**Aim**
Arrange the lines below as a numbered list, leaving out blank lines and the pictures.

**Record set**
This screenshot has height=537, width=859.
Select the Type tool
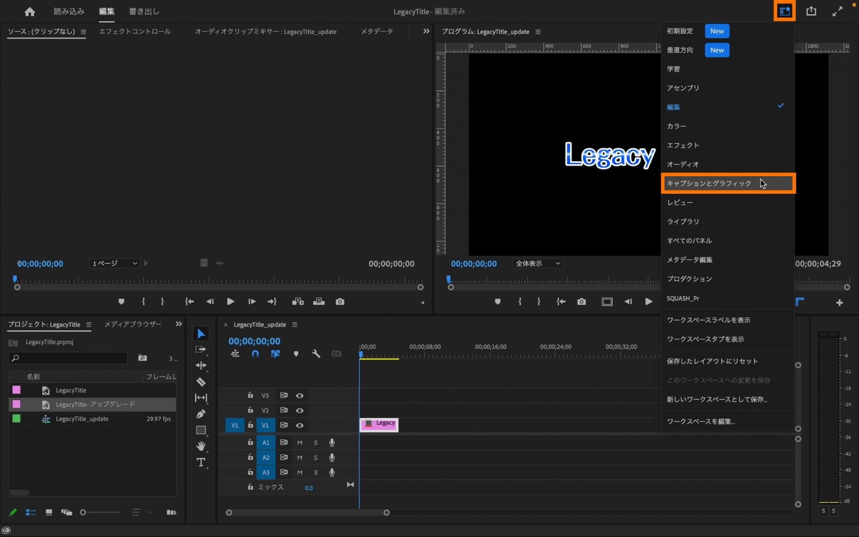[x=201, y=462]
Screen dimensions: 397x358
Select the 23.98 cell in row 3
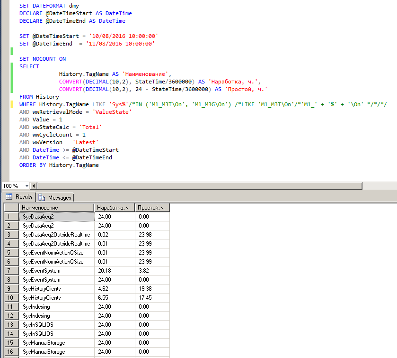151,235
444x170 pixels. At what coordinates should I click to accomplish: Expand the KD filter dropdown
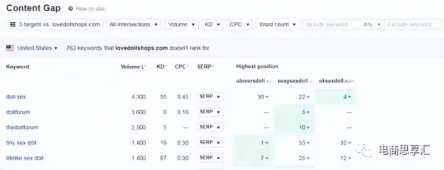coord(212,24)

**Reply**
1. This screenshot has height=537, width=859.
2. Select the Type tool
3. [x=201, y=462]
4. Screen dimensions: 397x358
5. Select the 23.98 cell in row 3
6. 151,235
7. 444x170 pixels. At what coordinates should I click to accomplish: Expand the KD filter dropdown
8. coord(212,24)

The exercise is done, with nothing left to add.